[Task objective]
Skip the pictures. Retype exactly, and only, the lines between the line holding "This screenshot has height=766, width=1568." and the last line below, inclusive.

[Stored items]

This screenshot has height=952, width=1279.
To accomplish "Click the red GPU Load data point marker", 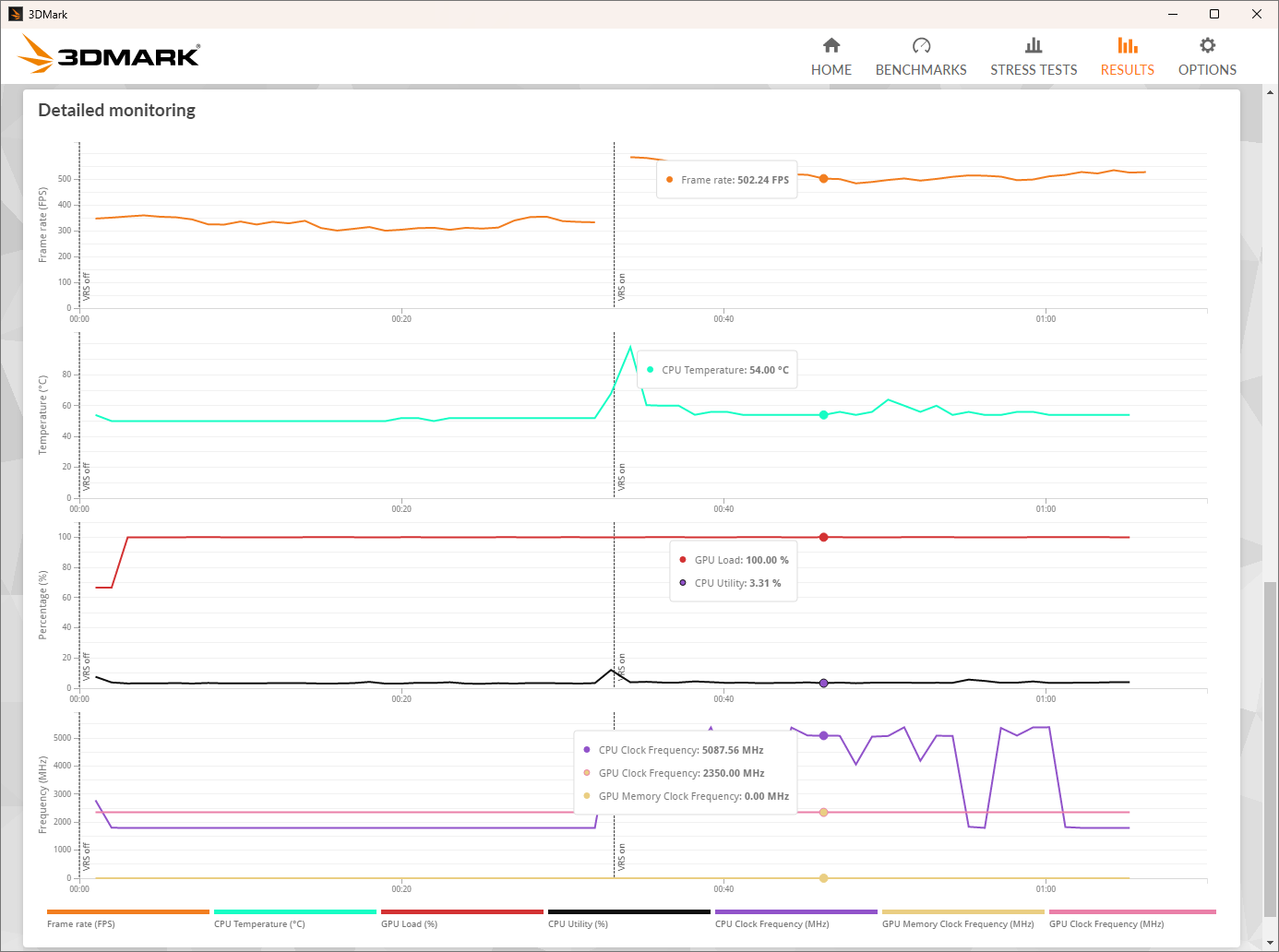I will click(824, 537).
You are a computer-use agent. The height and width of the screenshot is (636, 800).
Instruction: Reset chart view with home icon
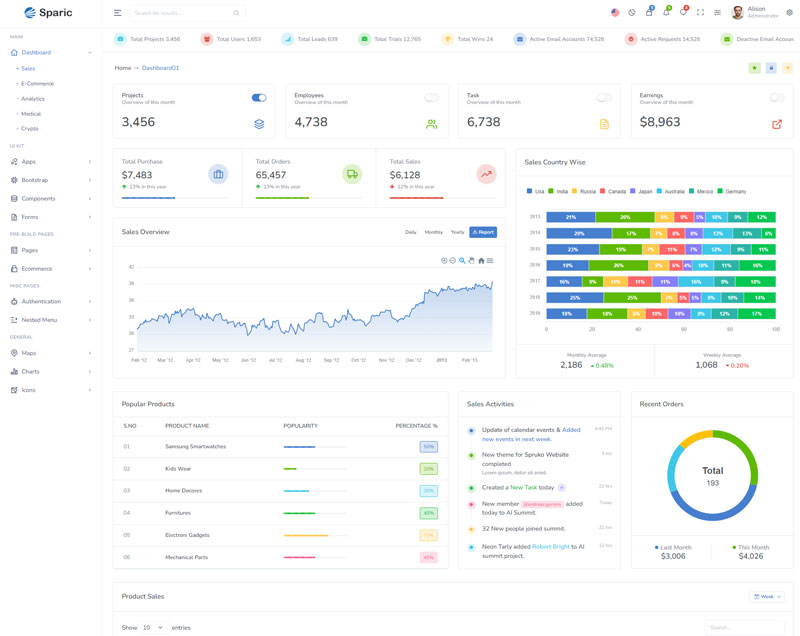(x=481, y=260)
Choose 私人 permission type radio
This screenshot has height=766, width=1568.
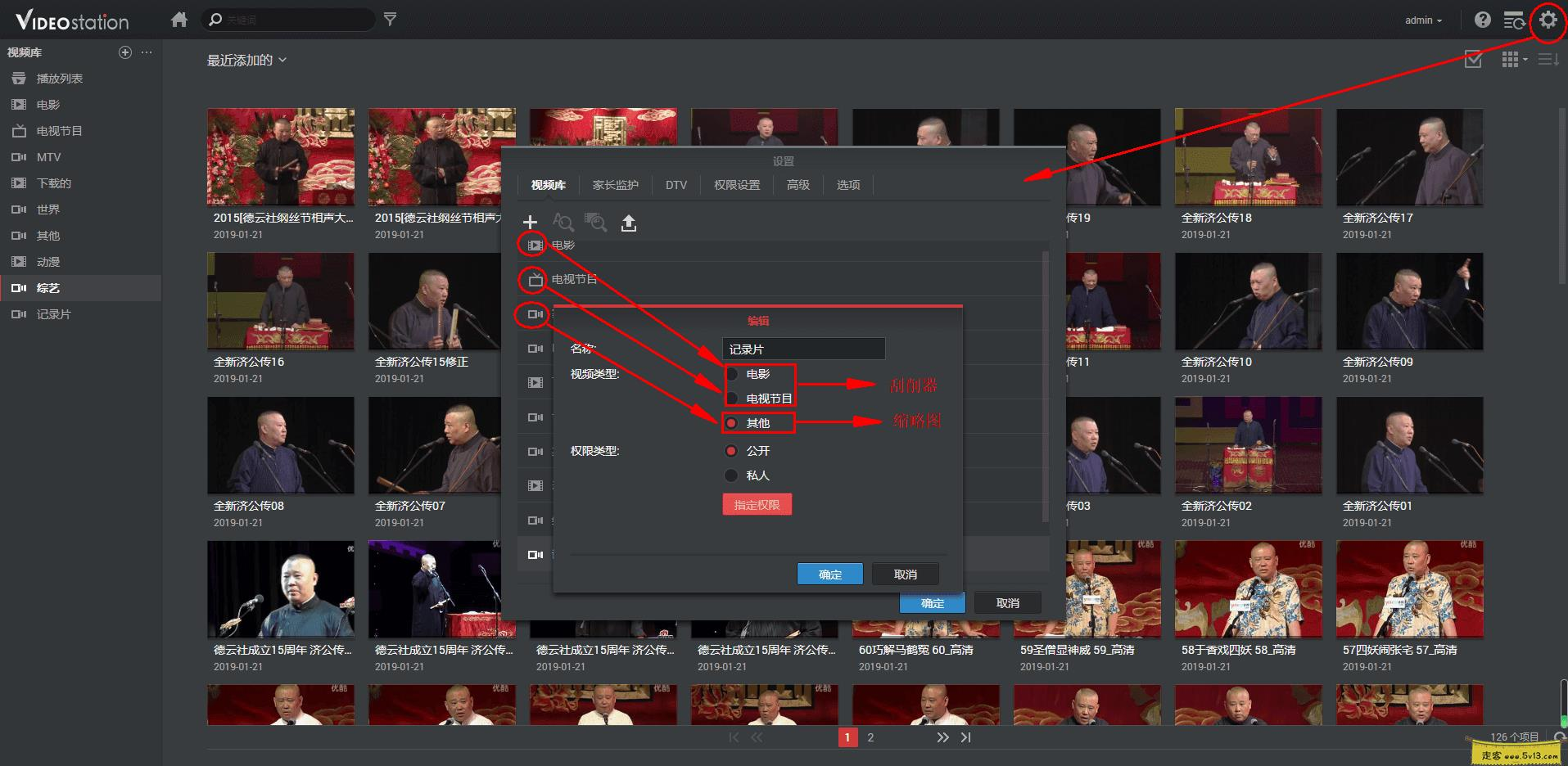click(732, 475)
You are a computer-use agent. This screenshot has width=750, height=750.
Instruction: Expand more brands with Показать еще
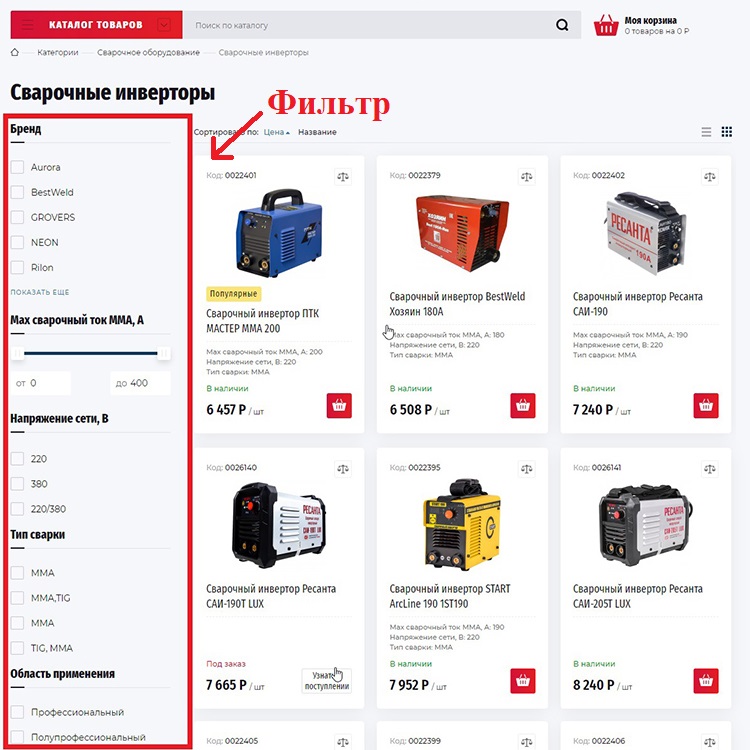40,292
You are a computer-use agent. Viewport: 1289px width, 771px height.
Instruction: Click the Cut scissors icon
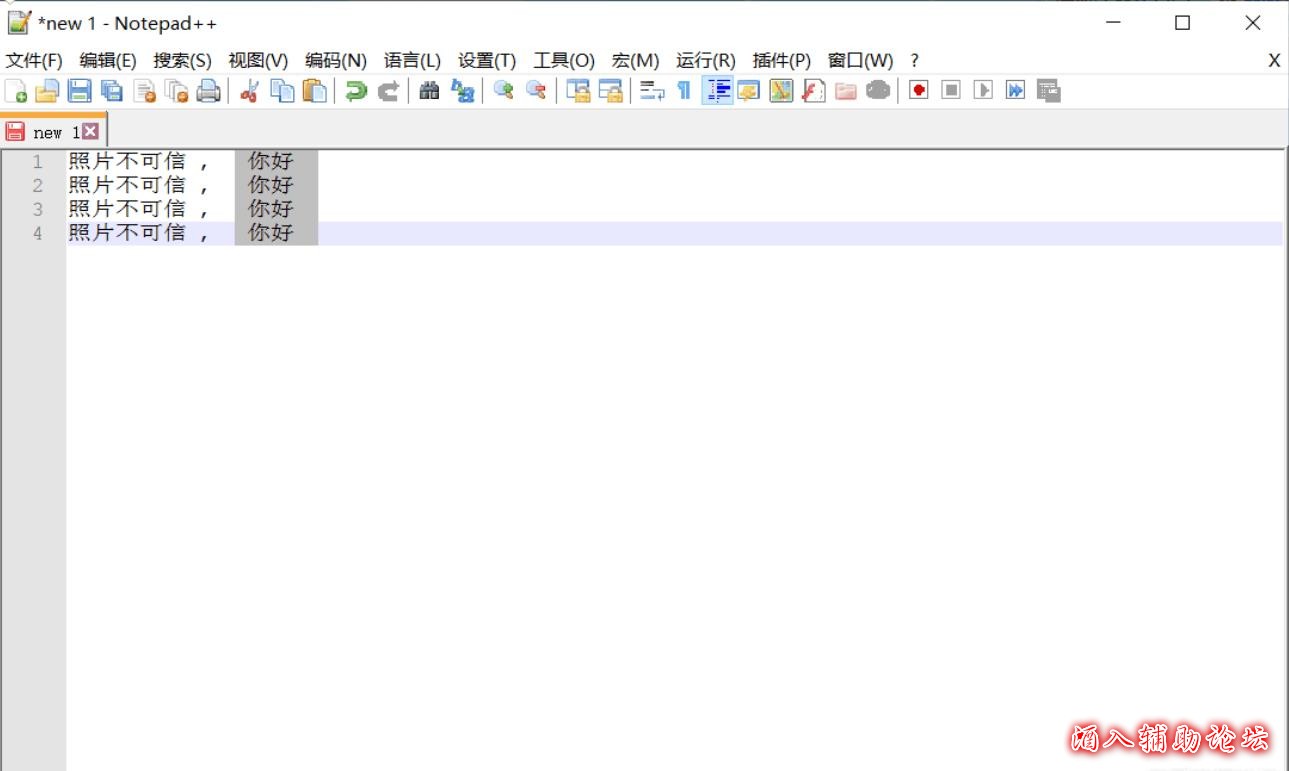point(249,91)
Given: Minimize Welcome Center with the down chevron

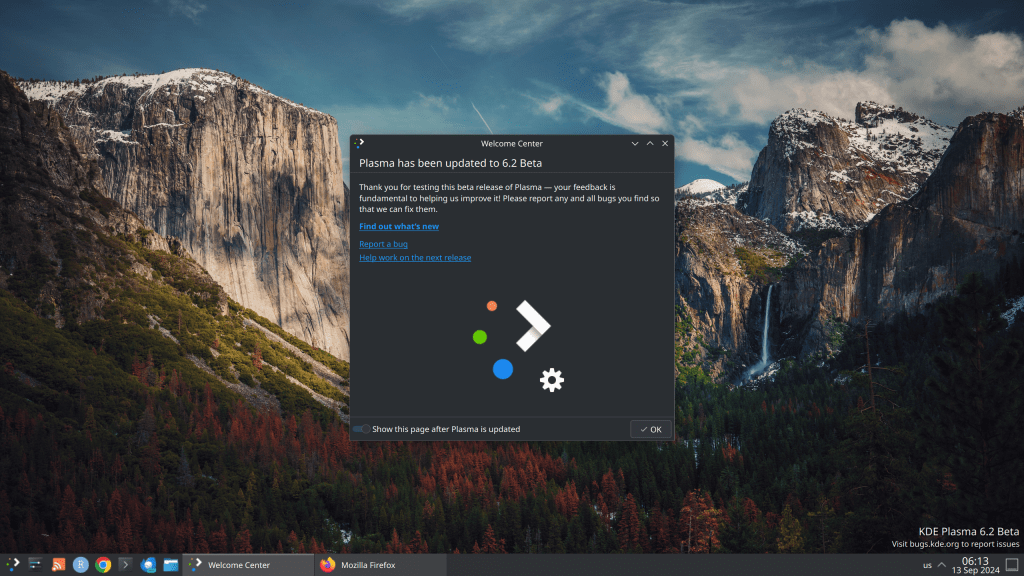Looking at the screenshot, I should (635, 143).
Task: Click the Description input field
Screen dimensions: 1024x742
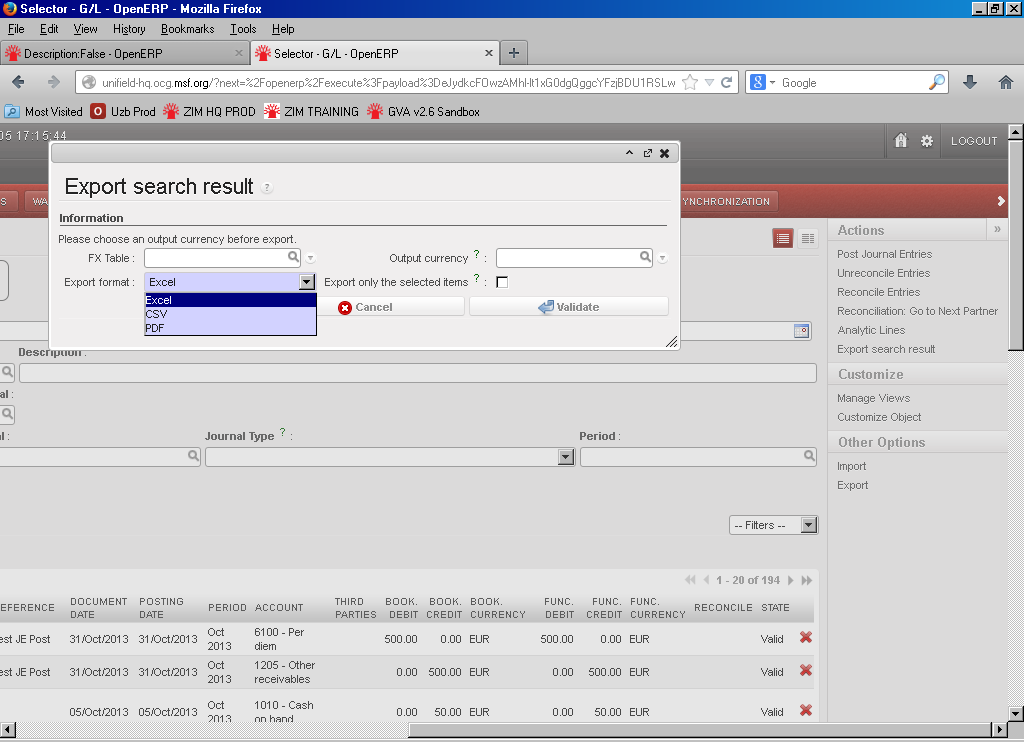Action: point(417,373)
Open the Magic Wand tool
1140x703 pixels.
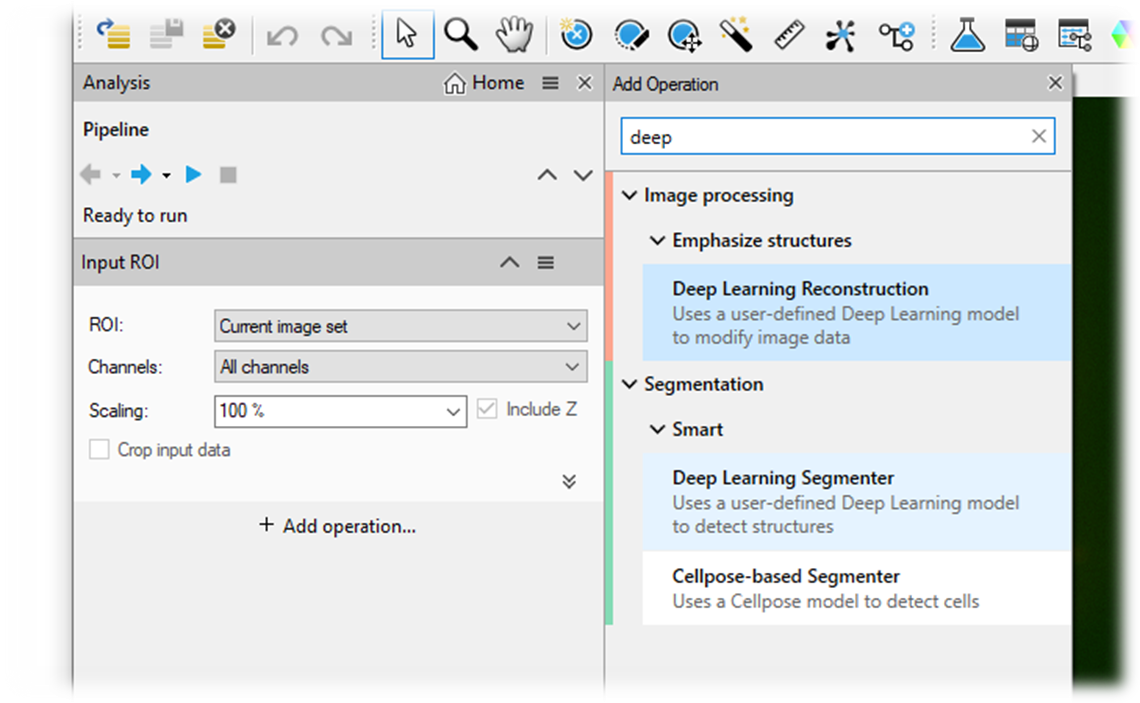[x=737, y=34]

[Answer for the task]
This screenshot has height=766, width=1568.
click(732, 475)
You are a computer-use agent. This screenshot has width=750, height=750.
Instruction: Expand more brands with Показать еще
40,292
You are a computer-use agent. Viewport: 1289px width, 771px height.
Instruction: Click the Cut scissors icon
point(249,91)
Given: Minimize Welcome Center with the down chevron

Looking at the screenshot, I should (635, 143).
Task: Click the Description input field
Screen dimensions: 1024x742
Action: point(417,373)
Open the Magic Wand tool
1140x703 pixels.
[x=737, y=34]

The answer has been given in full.